• **What is asked**:
Copy out every one of the records below, word for word and line for line, with nothing changed.

• **Entries**:
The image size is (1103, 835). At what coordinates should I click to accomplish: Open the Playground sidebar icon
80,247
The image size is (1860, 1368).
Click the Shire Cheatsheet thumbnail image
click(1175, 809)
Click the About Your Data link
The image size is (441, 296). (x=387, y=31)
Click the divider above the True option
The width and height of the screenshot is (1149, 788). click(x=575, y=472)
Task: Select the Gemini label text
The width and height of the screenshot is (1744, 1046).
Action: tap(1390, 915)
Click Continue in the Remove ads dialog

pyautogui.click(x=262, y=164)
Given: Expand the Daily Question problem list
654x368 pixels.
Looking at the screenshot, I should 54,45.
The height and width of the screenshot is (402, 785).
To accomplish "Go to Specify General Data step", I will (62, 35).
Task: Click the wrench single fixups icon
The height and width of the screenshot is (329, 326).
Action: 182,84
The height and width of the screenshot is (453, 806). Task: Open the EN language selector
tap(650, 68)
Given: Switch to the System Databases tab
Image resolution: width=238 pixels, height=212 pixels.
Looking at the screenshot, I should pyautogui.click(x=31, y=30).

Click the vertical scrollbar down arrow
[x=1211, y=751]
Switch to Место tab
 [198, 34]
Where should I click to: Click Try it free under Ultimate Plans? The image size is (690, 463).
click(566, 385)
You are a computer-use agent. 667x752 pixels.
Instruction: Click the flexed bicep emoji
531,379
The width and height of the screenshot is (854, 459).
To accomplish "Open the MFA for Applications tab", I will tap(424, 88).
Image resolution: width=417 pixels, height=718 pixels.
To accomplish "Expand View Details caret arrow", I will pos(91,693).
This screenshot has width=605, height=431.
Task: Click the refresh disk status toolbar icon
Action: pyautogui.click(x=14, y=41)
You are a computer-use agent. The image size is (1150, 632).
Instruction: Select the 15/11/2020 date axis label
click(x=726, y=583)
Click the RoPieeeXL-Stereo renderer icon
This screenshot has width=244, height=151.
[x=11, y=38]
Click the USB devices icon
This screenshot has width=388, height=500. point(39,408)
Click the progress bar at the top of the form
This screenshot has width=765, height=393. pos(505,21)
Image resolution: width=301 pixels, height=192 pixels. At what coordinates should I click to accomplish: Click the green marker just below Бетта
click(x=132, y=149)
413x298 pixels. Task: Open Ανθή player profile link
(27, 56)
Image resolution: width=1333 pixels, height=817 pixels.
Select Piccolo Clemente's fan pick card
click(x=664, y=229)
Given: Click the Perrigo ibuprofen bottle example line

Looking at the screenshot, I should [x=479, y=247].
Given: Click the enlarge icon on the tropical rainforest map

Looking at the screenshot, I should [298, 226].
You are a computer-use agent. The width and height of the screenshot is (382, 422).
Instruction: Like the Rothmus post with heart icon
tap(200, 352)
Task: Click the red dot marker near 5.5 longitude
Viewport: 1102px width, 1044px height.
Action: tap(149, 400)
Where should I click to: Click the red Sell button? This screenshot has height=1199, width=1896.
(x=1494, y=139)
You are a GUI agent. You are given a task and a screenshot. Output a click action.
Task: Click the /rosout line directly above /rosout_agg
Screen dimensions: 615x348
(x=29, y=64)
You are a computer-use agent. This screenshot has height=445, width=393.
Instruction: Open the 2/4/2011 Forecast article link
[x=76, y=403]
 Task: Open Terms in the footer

• **Full output**:
The image size is (1103, 835). At what coordinates should I click to accomplish: Open the Playground sidebar icon
80,247
The image size is (1860, 1368).
Click the Shire Cheatsheet thumbnail image
click(1175, 809)
Click the About Your Data link
The image size is (441, 296). (x=387, y=31)
Click the divider above the True option
The width and height of the screenshot is (1149, 788). click(x=575, y=472)
Task: Select the Gemini label text
The width and height of the screenshot is (1744, 1046).
Action: tap(1390, 915)
Click Continue in the Remove ads dialog

pyautogui.click(x=262, y=164)
Given: Expand the Daily Question problem list
654x368 pixels.
Looking at the screenshot, I should 54,45.
The height and width of the screenshot is (402, 785).
To accomplish "Go to Specify General Data step", I will (62, 35).
Task: Click the wrench single fixups icon
The height and width of the screenshot is (329, 326).
Action: 182,84
The height and width of the screenshot is (453, 806). Task: Open the EN language selector
tap(650, 68)
Given: Switch to the System Databases tab
Image resolution: width=238 pixels, height=212 pixels.
Looking at the screenshot, I should pyautogui.click(x=31, y=30).

Click the vertical scrollbar down arrow
[x=1211, y=751]
Switch to Место tab
 [198, 34]
Where should I click to: Click Try it free under Ultimate Plans? The image size is (690, 463).
click(566, 385)
You are a computer-use agent. 667x752 pixels.
Instruction: Click the flexed bicep emoji
531,379
The width and height of the screenshot is (854, 459).
To accomplish "Open the MFA for Applications tab", I will tap(424, 88).
Image resolution: width=417 pixels, height=718 pixels.
To accomplish "Expand View Details caret arrow", I will pos(91,693).
This screenshot has width=605, height=431.
Task: Click the refresh disk status toolbar icon
Action: pyautogui.click(x=14, y=41)
You are a computer-use agent. The image size is (1150, 632).
Instruction: Select the 15/11/2020 date axis label
click(x=726, y=583)
Click the RoPieeeXL-Stereo renderer icon
This screenshot has width=244, height=151.
[x=11, y=38]
Click the USB devices icon
This screenshot has width=388, height=500. point(39,408)
Click the progress bar at the top of the form
This screenshot has width=765, height=393. pos(505,21)
Image resolution: width=301 pixels, height=192 pixels. At what coordinates should I click to accomplish: Click the green marker just below Бетта
click(x=132, y=149)
413x298 pixels. Task: Open Ανθή player profile link
(27, 56)
Image resolution: width=1333 pixels, height=817 pixels.
Select Piccolo Clemente's fan pick card
click(x=664, y=229)
Given: Click the Perrigo ibuprofen bottle example line

Looking at the screenshot, I should [x=479, y=247].
Given: Click the enlarge icon on the tropical rainforest map

Looking at the screenshot, I should [298, 226].
You are a computer-use agent. The width and height of the screenshot is (382, 422).
Instruction: Like the Rothmus post with heart icon
tap(200, 352)
Task: Click the red dot marker near 5.5 longitude
Viewport: 1102px width, 1044px height.
Action: tap(149, 400)
Where should I click to: Click the red Sell button? This screenshot has height=1199, width=1896.
(x=1494, y=139)
You are a GUI agent. You are given a task and a screenshot. Output a click action.
Task: Click the /rosout line directly above /rosout_agg
Screen dimensions: 615x348
(x=29, y=64)
You are a computer-use agent. This screenshot has height=445, width=393.
Instruction: Open the 2/4/2011 Forecast article link
[x=76, y=403]
 Task: Open Terms in the footer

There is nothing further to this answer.